§ Record excerpts:
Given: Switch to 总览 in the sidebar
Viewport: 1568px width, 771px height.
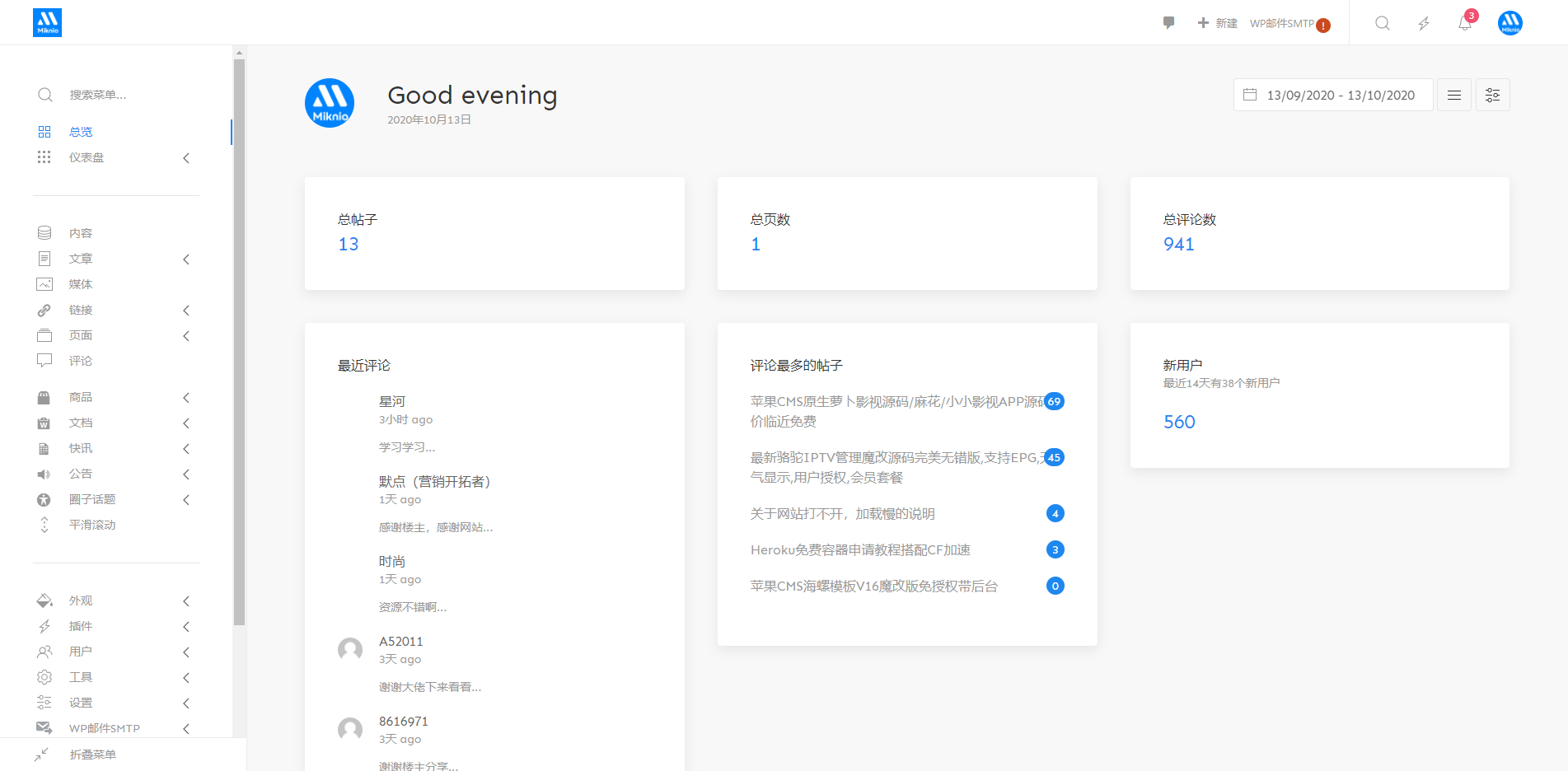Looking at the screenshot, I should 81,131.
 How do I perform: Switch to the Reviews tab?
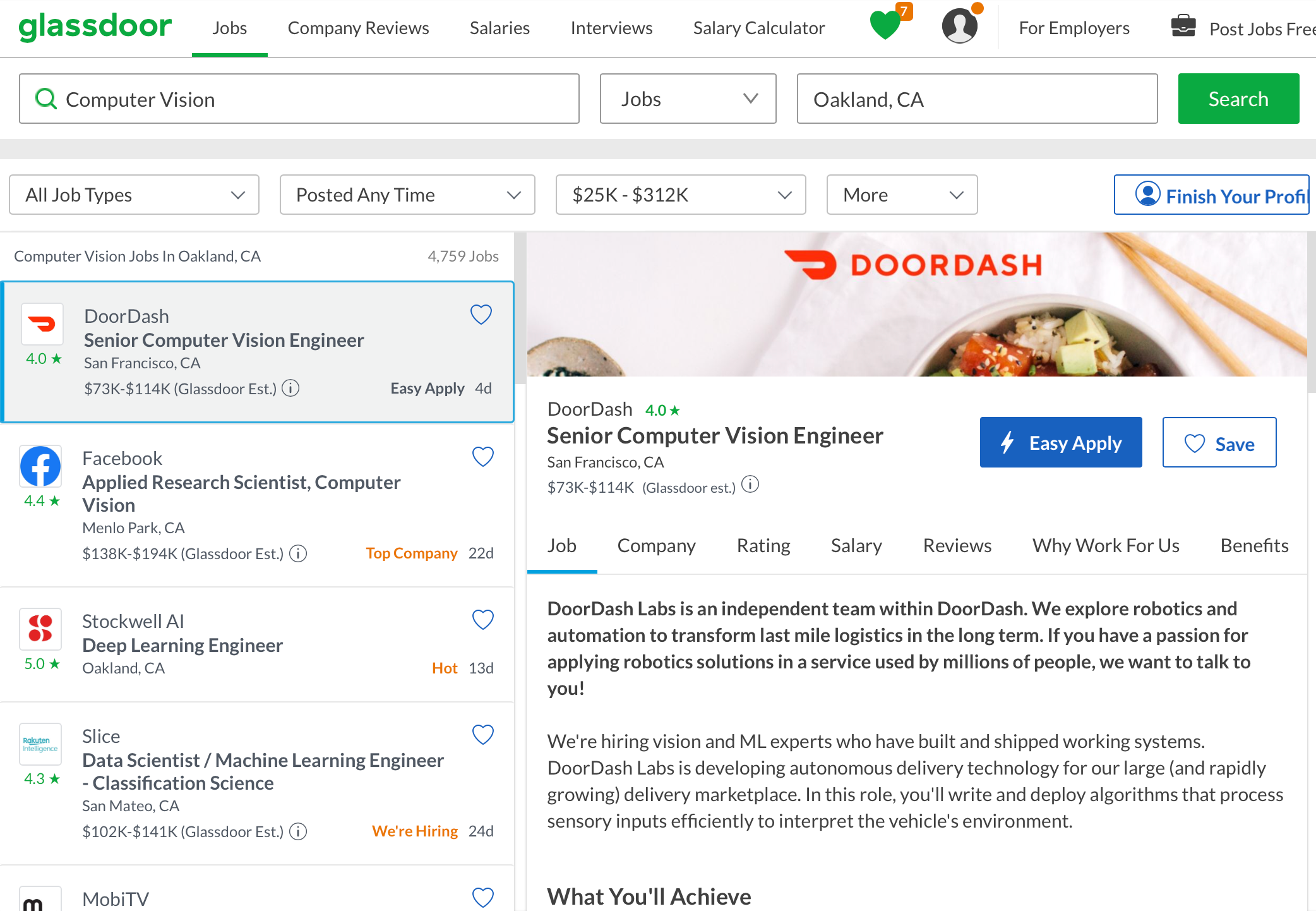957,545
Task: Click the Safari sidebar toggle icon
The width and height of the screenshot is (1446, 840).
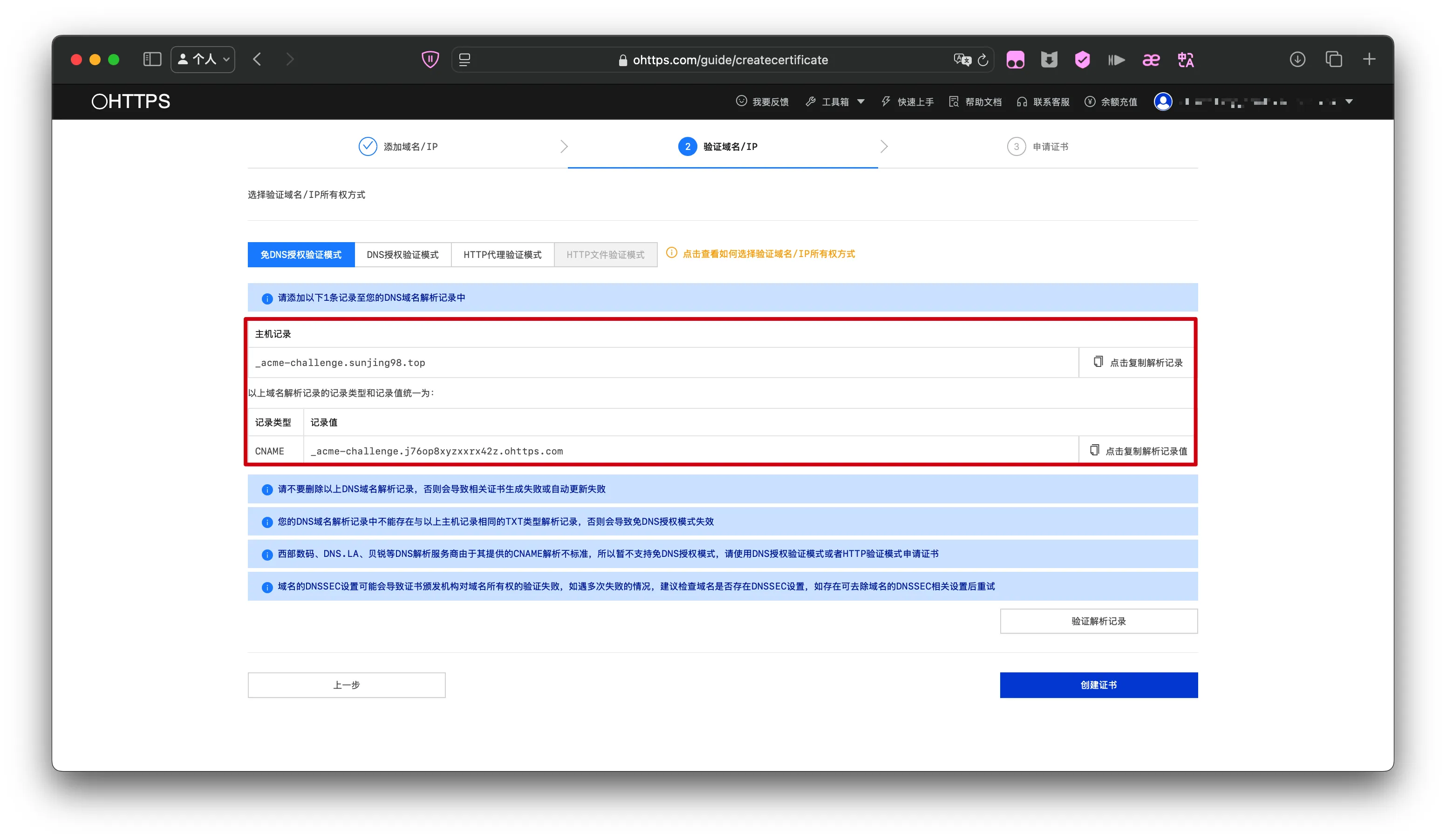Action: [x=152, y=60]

...

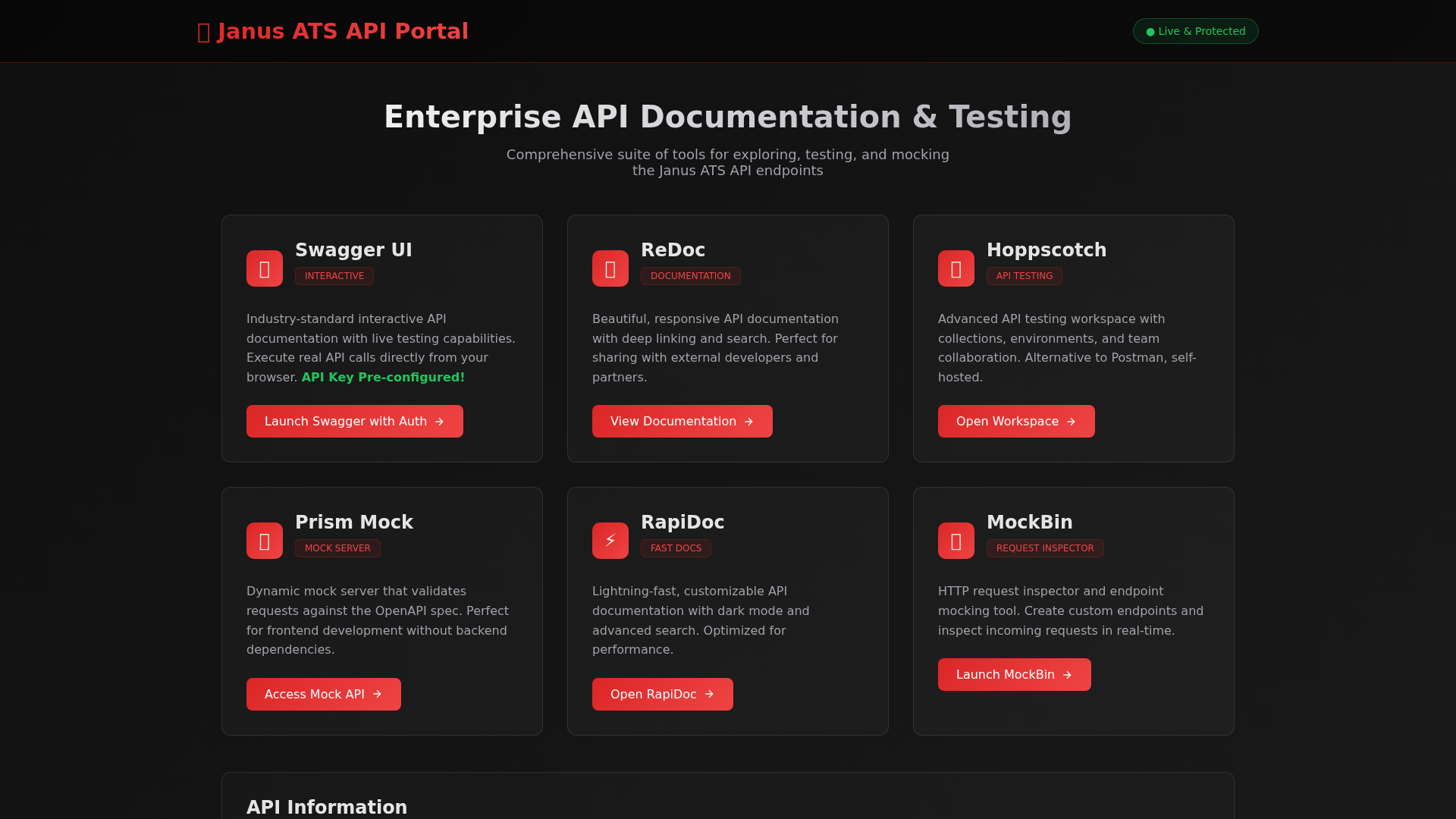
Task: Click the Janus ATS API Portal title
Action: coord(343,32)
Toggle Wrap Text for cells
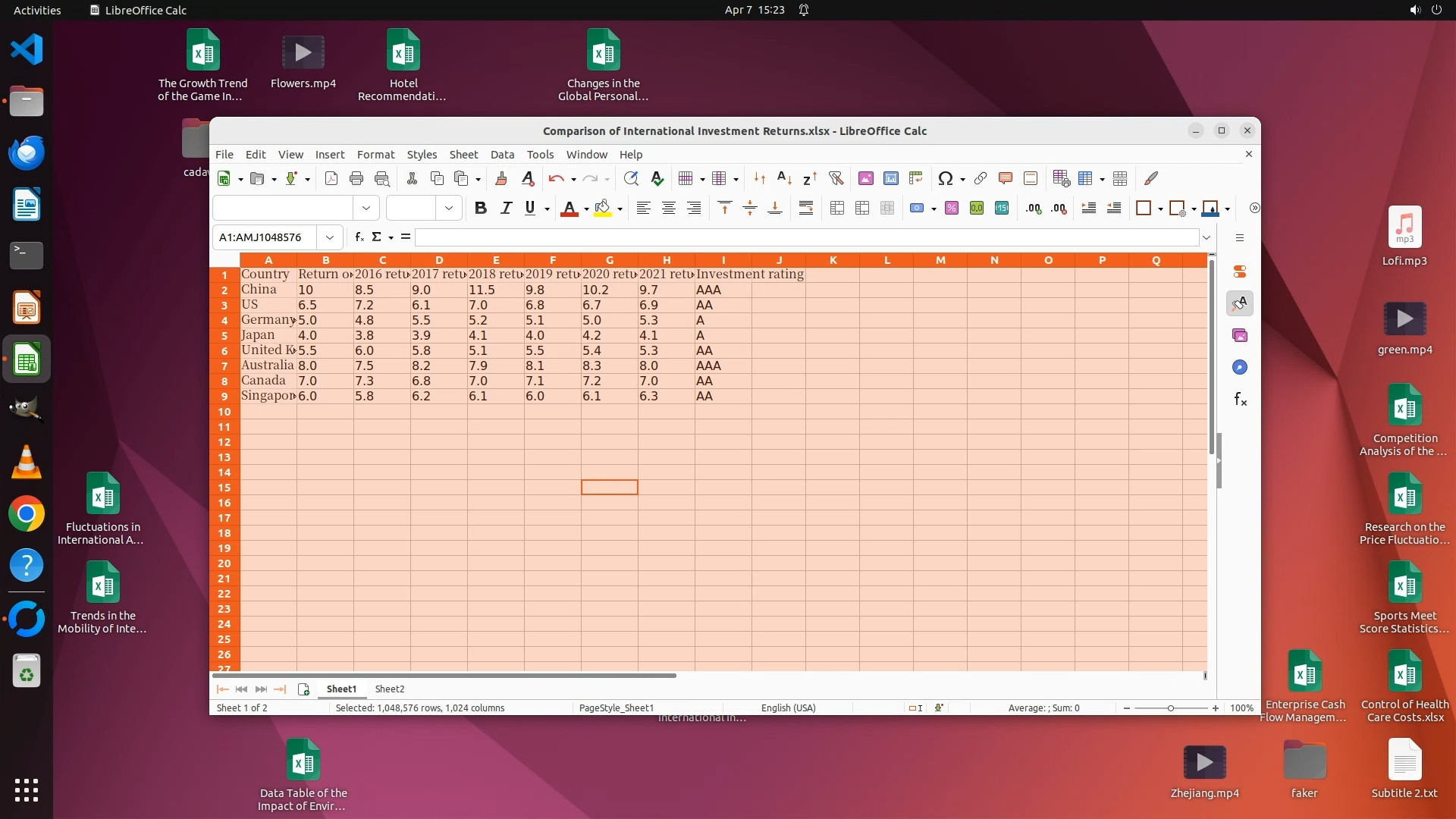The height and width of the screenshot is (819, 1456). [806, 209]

---

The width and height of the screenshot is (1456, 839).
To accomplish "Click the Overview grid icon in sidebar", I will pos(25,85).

§ What to work on: Copy the lines that hold the word "icon". Take them from the records above.

§ Exercise answer:
Task: Click the Safari sidebar toggle icon
To accomplish "Click the Overview grid icon in sidebar", I will pos(25,85).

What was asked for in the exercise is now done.